• [Task objective] Update the items by replacing "Screen dimensions" with "Display resolution" wherever it occurs, leaving everything else as it is. Omit the pictures from your version.

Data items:

>>>

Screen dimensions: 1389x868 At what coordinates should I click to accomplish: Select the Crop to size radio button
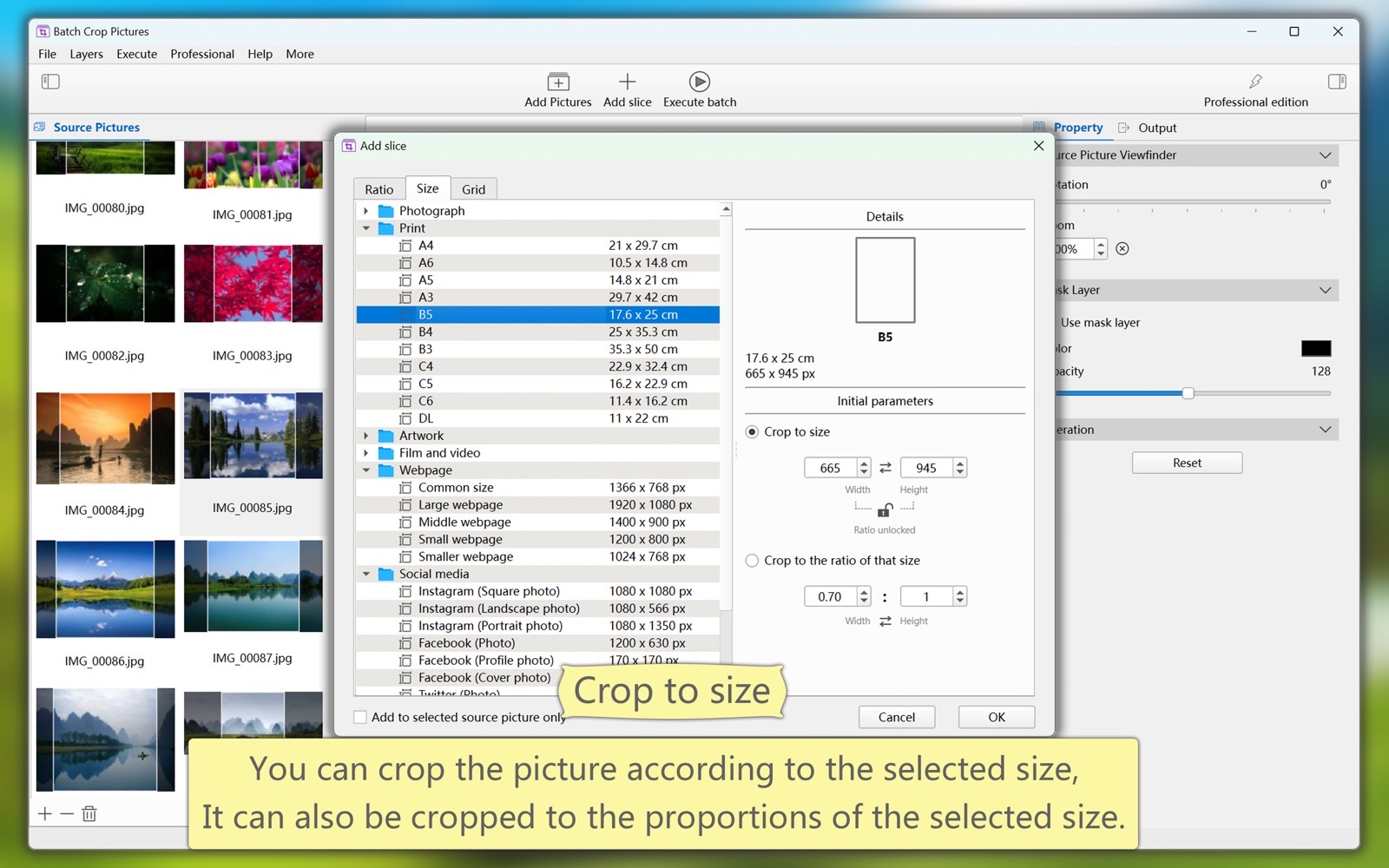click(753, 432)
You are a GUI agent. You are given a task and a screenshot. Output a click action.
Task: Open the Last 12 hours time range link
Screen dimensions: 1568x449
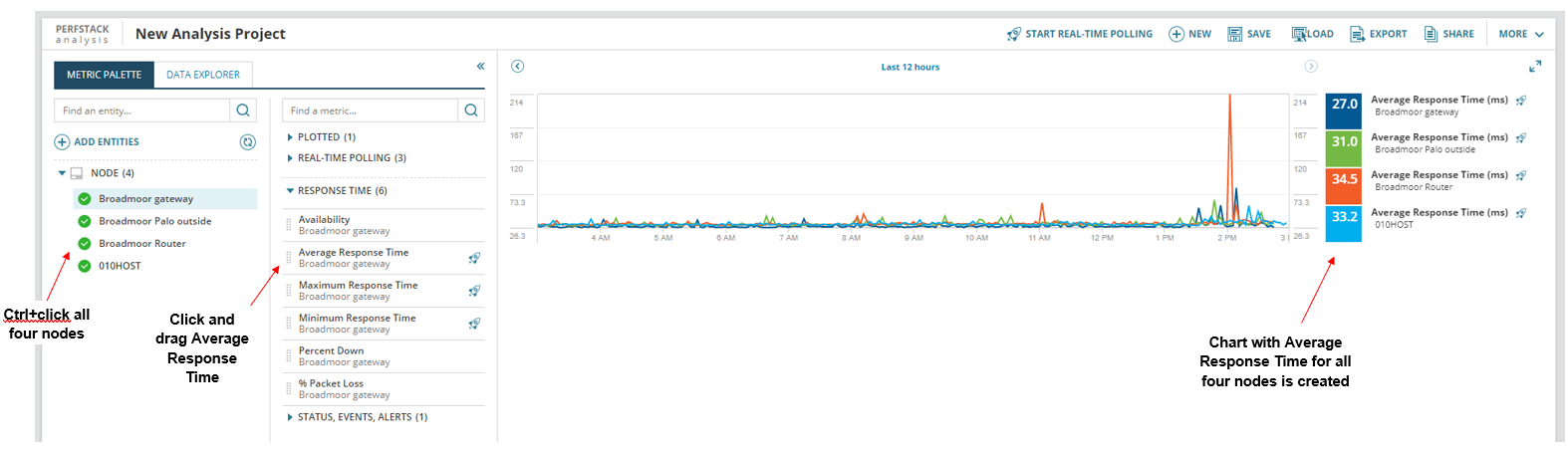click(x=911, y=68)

<<<

• [Solution to this problem]
Display resolution: 1389x868 At what coordinates should I click to accomplish: Select the Crop to size radio button
click(753, 432)
You are a GUI agent. You are given a task and a screenshot. Output a click action.
Task: Open the Last 12 hours time range link
Display resolution: 1568x449
click(x=911, y=68)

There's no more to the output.